----- EXTRACTED RECORDS -----

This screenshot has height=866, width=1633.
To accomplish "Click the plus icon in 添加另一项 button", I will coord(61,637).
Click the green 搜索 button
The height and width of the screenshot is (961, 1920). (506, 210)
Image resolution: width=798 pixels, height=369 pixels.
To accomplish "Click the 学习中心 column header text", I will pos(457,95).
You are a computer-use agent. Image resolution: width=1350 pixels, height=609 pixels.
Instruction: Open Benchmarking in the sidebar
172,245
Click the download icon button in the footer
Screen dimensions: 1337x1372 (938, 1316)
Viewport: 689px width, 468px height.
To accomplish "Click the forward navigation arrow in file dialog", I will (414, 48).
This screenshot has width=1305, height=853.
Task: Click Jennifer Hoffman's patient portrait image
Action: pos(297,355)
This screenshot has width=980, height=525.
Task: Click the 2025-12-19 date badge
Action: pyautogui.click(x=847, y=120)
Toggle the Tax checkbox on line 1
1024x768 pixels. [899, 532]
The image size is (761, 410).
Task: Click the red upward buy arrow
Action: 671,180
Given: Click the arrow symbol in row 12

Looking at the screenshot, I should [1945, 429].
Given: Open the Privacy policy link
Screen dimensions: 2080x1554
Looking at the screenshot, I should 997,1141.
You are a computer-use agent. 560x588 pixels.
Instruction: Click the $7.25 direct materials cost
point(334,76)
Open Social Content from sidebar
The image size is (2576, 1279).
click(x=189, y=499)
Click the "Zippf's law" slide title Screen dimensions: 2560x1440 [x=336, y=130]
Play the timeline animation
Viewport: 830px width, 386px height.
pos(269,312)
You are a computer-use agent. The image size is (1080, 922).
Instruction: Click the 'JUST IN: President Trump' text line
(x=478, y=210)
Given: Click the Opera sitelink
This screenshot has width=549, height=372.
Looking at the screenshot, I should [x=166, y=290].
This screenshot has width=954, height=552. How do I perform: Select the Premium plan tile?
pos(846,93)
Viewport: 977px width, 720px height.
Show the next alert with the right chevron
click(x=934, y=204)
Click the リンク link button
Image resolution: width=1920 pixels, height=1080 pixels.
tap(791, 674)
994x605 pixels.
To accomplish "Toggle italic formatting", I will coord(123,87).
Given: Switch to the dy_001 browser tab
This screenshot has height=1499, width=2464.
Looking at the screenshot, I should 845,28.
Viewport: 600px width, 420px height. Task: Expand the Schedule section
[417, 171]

-----

> **EXERCISE DESCRIPTION**: Take the rows from the line containing "2560x1440 [x=336, y=130]" through the line containing "pos(269,312)" and write them out again, switching "timeline" to "intro" and leaving everything else the same.

> **WORKED SOLUTION**:
Click the "Zippf's law" slide title Screen dimensions: 2560x1440 [x=336, y=130]
Play the intro animation
Viewport: 830px width, 386px height.
pos(269,312)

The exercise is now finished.